Série d'exercices
1 > D'après l'extrait du document, en quelle année a eu lieu la soirée où Liszt tint l'orchestre au piano pour le premier acte de la Walkyrie ?
2 > Transcrivez sous forme de liste JSON de chaînes, à raison d'une chaîne par ligne et sans les lignes vides, tout ce qui va de la ligne des enregistrements contenant « has height=558, width=851. » jusqu'à la fin des enregistrements, les deux bornes comprises.

Centre Bechstein, Coselpalais, Dresde, 8 mai 2024, Volker Kraft (piano), Peter Wagner (Siegmund et Hunting), Marianna Linden (Sieglinde). Photographie © Oliver Killig.
Mais encore, cette soirée d’avant nous fit entrevoir et percevoir le travail entrepris pour ce projet Der Ring des Nibelungen, « historiquement informé », dont cette Wakyrie est le second épisode sur quatre. À venir, Siegfried en 2025 et Le Crépuscule des dieux en 2026. Je ne crois pas à cet « historiquement informé ». D’abord parce que cela ne veut rien dire, ensuite parce qu’on ne peut pas reconstruire le passé. Si on ne comprend pas l’aporie qui surgit dans le fait d’enregistrer des cédés de musique baroque « historiquement informée », ou donner une Walkurie « comme cela sonnait au temps de Wagner » dans un magnifique auditorium de 2017, on peut se faire du souci. Par contre, l’artiste, y compris l’interprète, a tous les droits, il n’ à pas à justifier sa démarche, puisque ce qu’il offre au public est la seule justification possible. Mais il peut bien sûr s’inspirer du passé. Ainsi ce travail sur la déclamation, « reconstruction » d’une soirée de 1856, où Liszt fit l’orchestre au piano et où Wagner et une amie cantatrice déclamèrent (ce qu’on appelle le mélodrame) le premier acte de la Walkyrie. La prestation de Volker Kraft (piano), Peter Wagner (Siegmund et Hunting), Marianna Linden (Sieglinde) fut tout à fait étonnante, convaincante et émouvante.

Enregistrements fournis
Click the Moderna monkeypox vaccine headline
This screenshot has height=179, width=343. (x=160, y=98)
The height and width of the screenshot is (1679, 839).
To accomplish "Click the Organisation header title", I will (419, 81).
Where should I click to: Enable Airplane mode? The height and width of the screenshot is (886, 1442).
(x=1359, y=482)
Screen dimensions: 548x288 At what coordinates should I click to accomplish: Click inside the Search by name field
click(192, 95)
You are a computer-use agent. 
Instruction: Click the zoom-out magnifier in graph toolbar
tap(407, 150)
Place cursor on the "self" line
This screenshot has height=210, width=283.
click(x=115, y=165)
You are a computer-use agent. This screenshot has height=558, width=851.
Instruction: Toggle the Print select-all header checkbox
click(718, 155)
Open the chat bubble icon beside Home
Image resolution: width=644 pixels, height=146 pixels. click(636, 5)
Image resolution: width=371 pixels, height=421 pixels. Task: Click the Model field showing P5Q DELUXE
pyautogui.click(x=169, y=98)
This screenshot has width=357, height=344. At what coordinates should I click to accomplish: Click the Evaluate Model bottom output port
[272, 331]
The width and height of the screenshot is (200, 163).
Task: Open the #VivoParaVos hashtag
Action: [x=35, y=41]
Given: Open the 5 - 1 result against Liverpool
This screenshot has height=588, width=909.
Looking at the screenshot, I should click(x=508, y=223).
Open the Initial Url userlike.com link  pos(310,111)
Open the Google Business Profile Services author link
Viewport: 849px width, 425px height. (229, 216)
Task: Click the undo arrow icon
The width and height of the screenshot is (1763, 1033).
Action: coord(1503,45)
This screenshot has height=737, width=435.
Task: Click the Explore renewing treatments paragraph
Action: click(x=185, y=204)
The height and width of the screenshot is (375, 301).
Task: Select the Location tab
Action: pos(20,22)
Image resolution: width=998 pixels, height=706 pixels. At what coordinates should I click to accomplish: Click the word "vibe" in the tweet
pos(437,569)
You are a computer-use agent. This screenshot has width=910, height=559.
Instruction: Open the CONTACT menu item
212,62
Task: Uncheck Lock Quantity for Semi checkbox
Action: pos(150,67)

Résultats obtenus
1 > En 1856.

2 >
[
  "You are a computer-use agent. This screenshot has height=558, width=851.",
  "Instruction: Toggle the Print select-all header checkbox",
  "click(718, 155)",
  "Open the chat bubble icon beside Home",
  "Image resolution: width=644 pixels, height=146 pixels. click(636, 5)",
  "Image resolution: width=371 pixels, height=421 pixels. Task: Click the Model field showing P5Q DELUXE",
  "pyautogui.click(x=169, y=98)",
  "This screenshot has width=357, height=344. At what coordinates should I click to accomplish: Click the Evaluate Model bottom output port",
  "[272, 331]",
  "The width and height of the screenshot is (200, 163).",
  "Task: Open the #VivoParaVos hashtag",
  "Action: [x=35, y=41]",
  "Given: Open the 5 - 1 result against Liverpool",
  "This screenshot has height=588, width=909.",
  "Looking at the screenshot, I should click(x=508, y=223).",
  "Open the Initial Url userlike.com link  pos(310,111)",
  "Open the Google Business Profile Services author link",
  "Viewport: 849px width, 425px height. (229, 216)",
  "Task: Click the undo arrow icon",
  "The width and height of the screenshot is (1763, 1033).",
  "Action: coord(1503,45)",
  "This screenshot has height=737, width=435.",
  "Task: Click the Explore renewing treatments paragraph",
  "Action: click(x=185, y=204)",
  "The height and width of the screenshot is (375, 301).",
  "Task: Select the Location tab",
  "Action: pos(20,22)",
  "Image resolution: width=998 pixels, height=706 pixels. At what coordinates should I click to accomplish: Click the word \"vibe\" in the tweet",
  "pos(437,569)",
  "You are a computer-use agent. This screenshot has width=910, height=559.",
  "Instruction: Open the CONTACT menu item",
  "212,62",
  "Task: Uncheck Lock Quantity for Semi checkbox",
  "Action: pos(150,67)"
]